Books appear on our iPads right when we want them.  We watch 20 year old sitcoms or the latest movie on our TVs on demand or Netflix  We FaceTime with people who are thousands and thousands of miles away — nice to see your smiling face, friend in New Zealand!  We program our thermostats and we get allergy shots to get the kids a puppy or to play tennis in April; we sleep on command with our Ambien prescription and we Botox our foreheads to keep the wrinkles at bay. Our cars start themselves and stop themselves and park themselves. Our smartphones answer any question have — important or not: What movie was Eddie Murphy in in 1992? What do you do for a four year old with a temperature of 104? — the second we raise them.
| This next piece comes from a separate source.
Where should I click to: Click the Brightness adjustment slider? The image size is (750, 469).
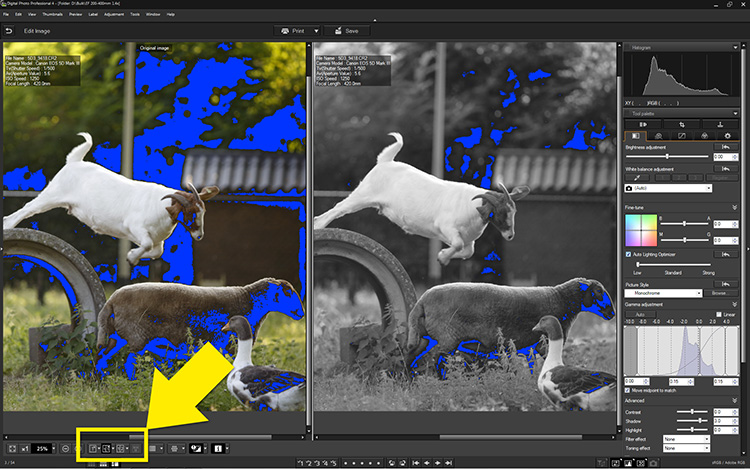(666, 157)

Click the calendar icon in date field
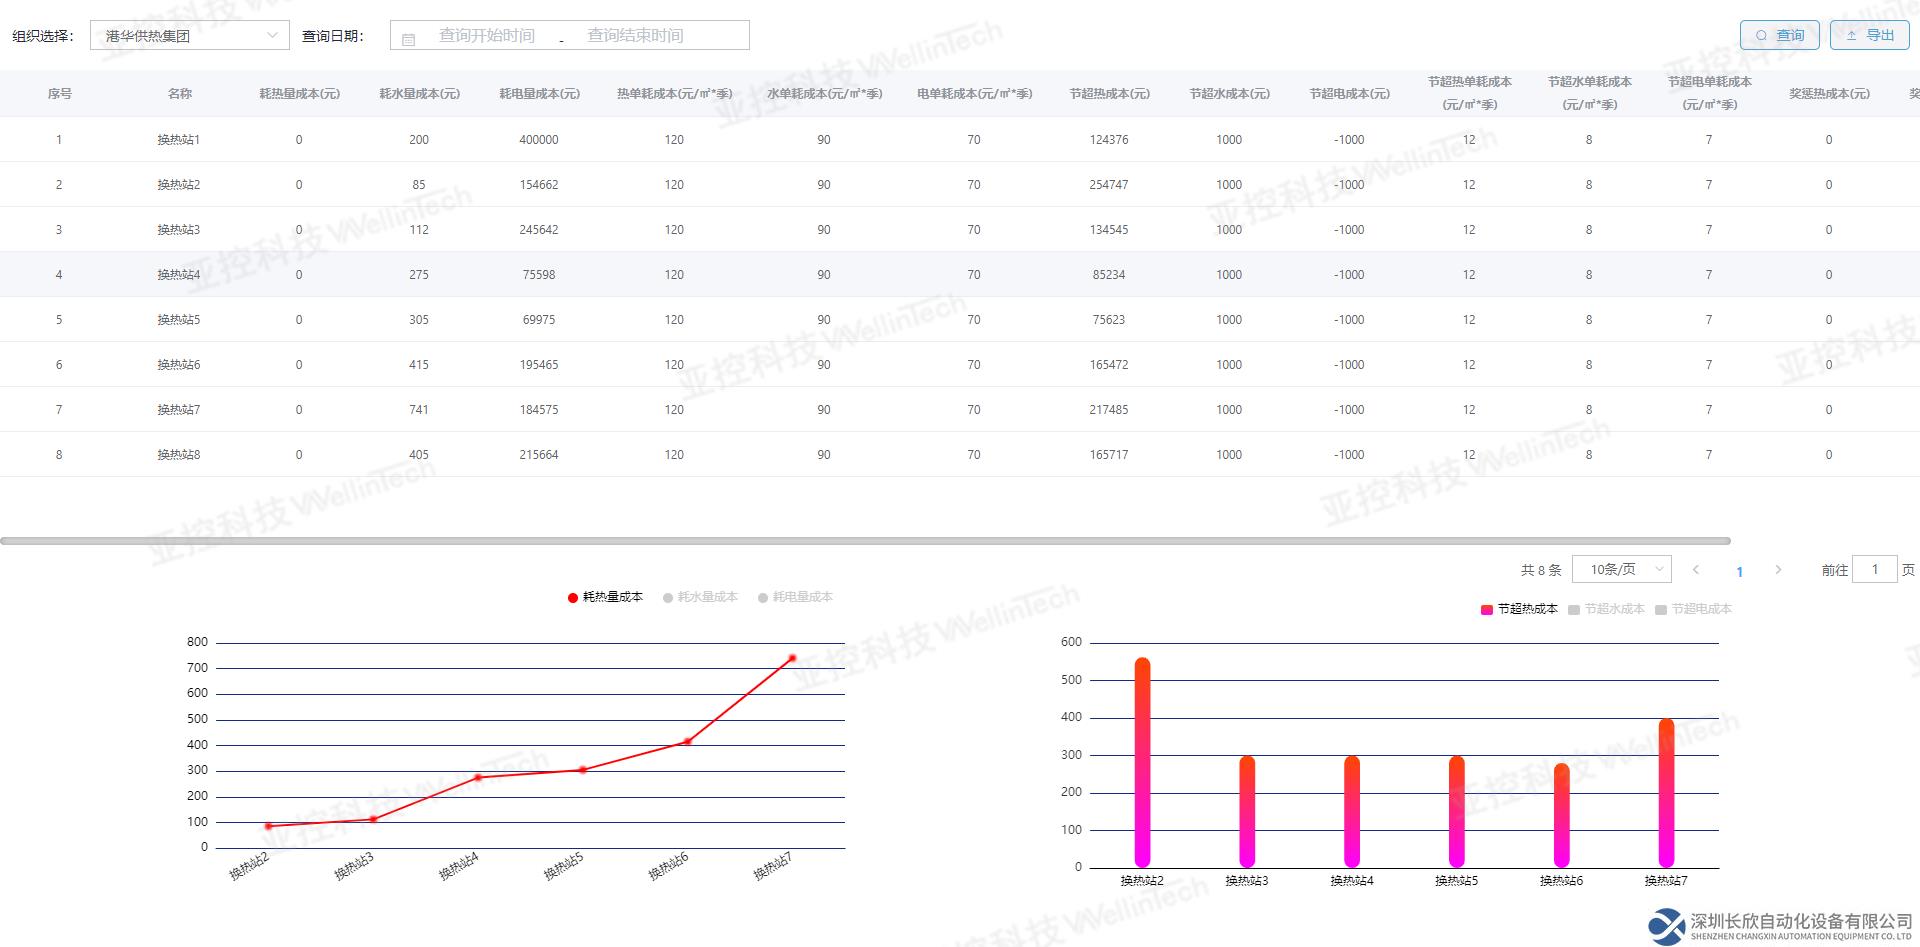(408, 39)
And then it’s cold every day in February and probably March too and there’s nothing we can do about it.  It shocks us.  It unsettles us.  It troubles us, but unlike many of our troubles, we can’t make it go away.  It lingers.  It just is, relentless and unchanging and in its unchangingness, deeply and profoundly beautiful like mountains or oceans or coldly clear rurally dark nights with so many stars so very bright you feel the weight of the sky like a heavy old blanket on your head and shoulders.

I am moved to gratitude by the beauty of winter, as we are all so often  moved by beauty.  I am grateful for the warm blankets with which I cover my children, for the warm house to which we return on these cold nights, for the sweaters and mittens and down coats and fur-lined boots I swath myself in every day.  I know there are those who look into our bright warm windows from the outside and have no scarves or gloves or homes to go to or people who love them. This cold winter reminds me that we are the lucky ones.  And why wouldn’t you love that?

2 thoughts on “Cold

  1. Thanks, MaryBeth. Wish I could muster some gratitude for all this cold and grey. But try as I might…
    Wrote this small piece last winter when it seemed like forever (Ha!)

    SO THERE, WINTER

    The century-old radiator puffs angrily
    And the distant scrape scrape
    of a shovel against the snow
    reminds me that winter hangs
    like a titanic-sized iceberg over my bed
    sending me back down,
    into the safe house
    of every blanket and pillow I own.

    Go away January
    and take February with you too.
    Sorry,
    no matter how persistent your call
    I’m not coming out
    ‘til the robins sing ‘all clear’.

    It is 88 degrees in Sao Paola today.
    I wonder if I can get to the airport from here.